Index to all the songs

11 Comments

  1. Amazing analysis. Very adroit and perceptive, as well as encapsulated. I always felt that this album was possibly Dylans most underrated. “Changing of the Guards” is possibly Dylans most provocative song for me-ridiculous amounts of imagery that never really resolve and keep the listener thirsty. It contains so much poignancy and drive, but considerable poetic tragedy and heartbreak.

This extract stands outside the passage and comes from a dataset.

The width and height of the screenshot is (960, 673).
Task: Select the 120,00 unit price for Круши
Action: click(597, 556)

  2. Hello, I enjoyed your thoughtful, well-written article. “Street-Legal” perplexes people because they can hear the incredible peak Dylan was climbing towards but wasn’t equipped to reach. Fans read bad reviews and then regurgitate it flaws: sloppy production & engineering; Dylan’s emotionally-repetitious singing; self-parodying, misogynistic lyrics that rely on Tarot cards and rhyming dictionaries; tasteless musicians & back-up singers.
    I understand those complaints. But for me, the biggest defect that undermines “No Time to Think” and the rest of “Street-Legal” is the same defect that sabotages “Bob Dylan at Budokan,” “Slow Train Coming,” and all other albums he’s released since. He lost his ability to consistently write and perform songs with good chord progressions, rhythms and melodies. Forget about his lyrical writer’s block for a minute and play one of his post-1976 compositions or arrangements by yourself on an acoustic guitar. The music itself doesn’t make you feel anything or take you anywhere.
    Yes, there are exceptions, thank God. But nobody else can transmute his blood into invisible ink.

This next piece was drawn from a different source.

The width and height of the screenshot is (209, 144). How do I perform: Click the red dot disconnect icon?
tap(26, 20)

  3. I know that this song was written before the event but the following verse reminds me of the Clinton/Monica Lewinski scandal.. Empress = Hillary haha. Was Dylan playing soothsayer here?!??

    In the Federal City you been blown and shown pity,
    In secret, for pieces of change. –
    The empress attracts you but oppression distracts you
    And it makes you feel violent and strange.

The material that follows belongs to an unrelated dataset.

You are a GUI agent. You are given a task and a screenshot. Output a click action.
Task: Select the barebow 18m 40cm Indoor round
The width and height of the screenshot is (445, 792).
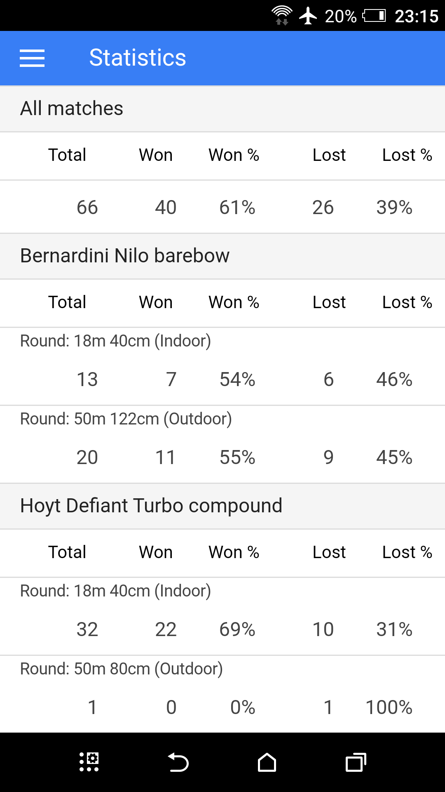pyautogui.click(x=115, y=341)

  4. Street Legal was Dylan’s mature master piece of the turmoils of the inner man inside. As he is known for, he writes what we all can feel. We’ve all had our own dark journeys. This was his “A Season In Hell”. I’m sure Rimbaud himself would have loved Street Legal.

  5. He who takes a song with mutilevels of meanings and reduces it to a single one based on exernal factors such as Dylan’s life or one’s own is bound to lose his balance on the tight rope of Reason and go crashing head first into the lions’ den where he’ll be chopped up and served raw in a bloody Surrealistic meal.

  6. Equating the song to some AmeriSpeak Democratic-Republican political duality is just ….well, to be nice….just silly.

  7. Why these lines effect me so, I can’t tell you. But they do, more than any lines in the song.

    Your conscience betrayed you when some tyrant waylaid you
    Where the lion lies down with the lamb.
    I’d have paid off the traitor and killed him much later
    But that’s just the way that I am.

  8. Staggering powerful interpretation of a song I finally “heard” today, after which I couldn’t stop listening until my drive forced me to abandon ship.